Use In Specific Populations
Pregnancy
Risk Summary
Available data over decades from observational studies and reports with chlorthalidone use in pregnant women have not identified a drug-associated risk of major birth defects or miscarriage. However, adverse fetal outcomes, including fetal or neonatal jaundice, thrombocytopenia, hypoglycemia, and electrolyte abnormalities have been reported following maternal use of thiazide diuretics (see Clinical Considerations). Chlorthalidone should not be used as first-line therapy to treat hypertension in pregnancy. Advise pregnant women of the potential risk to a fetus.

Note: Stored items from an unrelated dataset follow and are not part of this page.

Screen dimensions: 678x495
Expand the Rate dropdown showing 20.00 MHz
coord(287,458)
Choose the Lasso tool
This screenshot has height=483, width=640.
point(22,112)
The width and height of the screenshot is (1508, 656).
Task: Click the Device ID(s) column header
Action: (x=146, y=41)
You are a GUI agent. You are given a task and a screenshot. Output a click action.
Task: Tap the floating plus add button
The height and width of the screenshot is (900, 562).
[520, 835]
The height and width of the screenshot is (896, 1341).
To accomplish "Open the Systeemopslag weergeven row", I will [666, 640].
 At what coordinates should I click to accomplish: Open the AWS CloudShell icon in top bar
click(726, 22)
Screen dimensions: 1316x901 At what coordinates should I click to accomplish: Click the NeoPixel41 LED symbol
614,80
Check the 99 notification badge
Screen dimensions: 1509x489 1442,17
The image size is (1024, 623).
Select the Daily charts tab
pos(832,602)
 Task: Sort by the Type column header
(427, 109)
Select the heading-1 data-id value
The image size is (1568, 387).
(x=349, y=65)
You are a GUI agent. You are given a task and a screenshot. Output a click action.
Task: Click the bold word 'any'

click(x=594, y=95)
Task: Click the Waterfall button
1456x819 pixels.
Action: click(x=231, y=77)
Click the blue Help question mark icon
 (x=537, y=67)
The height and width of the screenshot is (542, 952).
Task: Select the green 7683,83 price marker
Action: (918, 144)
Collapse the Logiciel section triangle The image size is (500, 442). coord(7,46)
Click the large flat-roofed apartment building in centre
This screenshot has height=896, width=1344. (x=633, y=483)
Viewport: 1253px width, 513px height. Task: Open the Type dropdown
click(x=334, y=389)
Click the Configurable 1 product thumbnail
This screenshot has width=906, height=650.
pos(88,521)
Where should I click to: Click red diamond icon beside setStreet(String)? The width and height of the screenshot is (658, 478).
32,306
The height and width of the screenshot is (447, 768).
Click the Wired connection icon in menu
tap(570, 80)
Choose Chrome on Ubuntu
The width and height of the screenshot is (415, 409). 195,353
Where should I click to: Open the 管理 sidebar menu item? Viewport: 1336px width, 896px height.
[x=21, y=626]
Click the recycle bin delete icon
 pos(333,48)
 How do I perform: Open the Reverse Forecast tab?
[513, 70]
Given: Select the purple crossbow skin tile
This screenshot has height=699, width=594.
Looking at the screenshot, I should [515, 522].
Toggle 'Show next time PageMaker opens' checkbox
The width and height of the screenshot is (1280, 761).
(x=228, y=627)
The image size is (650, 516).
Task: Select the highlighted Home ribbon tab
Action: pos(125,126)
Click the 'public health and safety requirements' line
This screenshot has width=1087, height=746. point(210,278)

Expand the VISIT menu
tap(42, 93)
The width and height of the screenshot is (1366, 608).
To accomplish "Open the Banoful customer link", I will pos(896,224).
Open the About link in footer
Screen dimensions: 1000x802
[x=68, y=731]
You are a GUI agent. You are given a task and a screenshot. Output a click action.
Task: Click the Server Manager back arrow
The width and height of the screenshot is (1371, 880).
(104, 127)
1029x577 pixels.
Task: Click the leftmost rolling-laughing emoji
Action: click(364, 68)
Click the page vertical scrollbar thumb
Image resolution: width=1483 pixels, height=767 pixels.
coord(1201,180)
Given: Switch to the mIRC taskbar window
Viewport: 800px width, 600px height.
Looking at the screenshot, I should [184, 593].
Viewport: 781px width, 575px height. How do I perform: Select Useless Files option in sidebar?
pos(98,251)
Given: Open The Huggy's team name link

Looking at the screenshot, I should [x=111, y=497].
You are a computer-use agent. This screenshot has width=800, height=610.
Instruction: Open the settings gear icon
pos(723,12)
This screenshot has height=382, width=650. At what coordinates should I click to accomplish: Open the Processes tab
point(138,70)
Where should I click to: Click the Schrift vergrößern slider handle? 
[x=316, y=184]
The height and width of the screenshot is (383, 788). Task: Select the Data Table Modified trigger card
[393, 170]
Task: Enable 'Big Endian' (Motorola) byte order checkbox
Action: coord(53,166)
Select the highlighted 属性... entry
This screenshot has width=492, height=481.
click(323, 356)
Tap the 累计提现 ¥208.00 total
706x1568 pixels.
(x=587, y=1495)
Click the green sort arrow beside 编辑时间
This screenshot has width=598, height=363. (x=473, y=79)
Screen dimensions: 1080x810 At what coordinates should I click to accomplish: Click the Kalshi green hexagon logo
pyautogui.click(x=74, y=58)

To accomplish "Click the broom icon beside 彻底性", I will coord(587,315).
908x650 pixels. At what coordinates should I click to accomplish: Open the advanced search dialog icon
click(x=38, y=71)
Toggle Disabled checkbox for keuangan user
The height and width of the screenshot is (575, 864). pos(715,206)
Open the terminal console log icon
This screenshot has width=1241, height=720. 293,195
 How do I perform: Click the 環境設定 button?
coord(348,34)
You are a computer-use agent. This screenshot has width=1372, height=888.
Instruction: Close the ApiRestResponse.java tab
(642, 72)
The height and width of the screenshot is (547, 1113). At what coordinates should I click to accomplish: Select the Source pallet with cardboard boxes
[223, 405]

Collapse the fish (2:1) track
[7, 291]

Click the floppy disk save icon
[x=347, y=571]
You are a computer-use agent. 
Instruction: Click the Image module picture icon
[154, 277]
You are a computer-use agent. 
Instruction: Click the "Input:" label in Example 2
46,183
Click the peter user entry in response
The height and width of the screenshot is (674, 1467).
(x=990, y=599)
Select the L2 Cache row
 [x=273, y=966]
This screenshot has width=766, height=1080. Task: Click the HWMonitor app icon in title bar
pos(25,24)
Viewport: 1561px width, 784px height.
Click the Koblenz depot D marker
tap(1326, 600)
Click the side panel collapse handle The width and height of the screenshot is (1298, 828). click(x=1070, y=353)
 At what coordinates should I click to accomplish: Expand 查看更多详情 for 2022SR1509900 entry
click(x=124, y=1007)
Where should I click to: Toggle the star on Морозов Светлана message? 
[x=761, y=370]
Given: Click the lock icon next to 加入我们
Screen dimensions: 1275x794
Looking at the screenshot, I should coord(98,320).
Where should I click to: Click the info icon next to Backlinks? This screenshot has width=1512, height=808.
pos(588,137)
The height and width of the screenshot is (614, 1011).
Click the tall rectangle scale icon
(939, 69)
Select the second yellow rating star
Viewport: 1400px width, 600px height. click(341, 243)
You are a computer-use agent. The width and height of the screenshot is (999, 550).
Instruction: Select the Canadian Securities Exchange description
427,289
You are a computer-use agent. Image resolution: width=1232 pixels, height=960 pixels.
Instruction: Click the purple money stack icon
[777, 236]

The background risk of major birth defects and miscarriage for the indicated population is unknown. All pregnancies have a background risk of birth defect, loss, or other adverse outcomes. In the U.S. general population, the estimated background risks of major birth defects and miscarriage in clinically recognized pregnancies is 2 to 4% and 12.5 to 20%, respectively.
Clinical Considerations
Disease-associated maternal and/or embryo/fetal risk
Hypertension in pregnancy increases the maternal risk for pre-eclampsia, gestational diabetes, premature delivery, and delivery complications (e.g., need for cesarean section, and post-partum hemorrhage). Hypertension increases the fetal risk for intrauterine growth restriction and stillbirth.
Fetal/Neonatal Adverse Reactions
Thiazides can cross the placenta, and concentrations reached in the umbilical vein approach those in the maternal plasma. Thiazides, like other diuretics, can cause placental hypoperfusion. Use of thiazides during pregnancy is associated with a risk of fetal or neonatal jaundice, thrombocytopenia, hypoglycemia, and electrolyte abnormalities. Thiazides do not prevent or alter the course of EPH (Edema, Proteinuria, Hypertension) gestosis (pre-eclampsia) and should not be used as first-line therapy to treat hypertension in pregnant women.
Animal Data
Reproduction studies have been performed in the rat and the rabbit and have revealed no evidence of harm to the fetus due to chlorthalidone. The available data do not allow the calculation of comparisons between the exposure of chlorthalidone observed in animal studies to the systemic exposure that would be expected in humans.
Lactation
Risk Summary
Chlorthalidone is present in human milk. There is no information regarding the effects of chlorthalidone on the breastfed infant or the effects on milk production. Because of the potential for chlorthalidone accumulation which may lead to serious adverse reactions in the breastfed infant (such as jaundice, thrombocytopenia, hyperglycemia, electrolyte abnormalities), advise patients that breastfeeding is not recommended during treatment with chlorthalidone.
Pediatric Use
Safety and effectiveness in children have not been established.
Geriatric Use
In general, dose selection for an elderly patient should be cautious, usually starting at the low end of the dosing range, reflecting the greater frequency of decreased hepatic, renal or cardiac function, and of concomitant disease or other drug therapy.
Chlorthalidone is known to be substantially excreted by the kidney, and the risk of toxic reactions to this drug may be greater in patients with impaired renal function. Because elderly patients are more likely to have decreased renal function, care should be taken in dose selection, and it may be useful to monitor renal function.
Hepatic Impairment
Minor alterations of fluid and electrolyte balance may precipitate hepatic coma in patients with impaired hepatic function or progressive liver disease.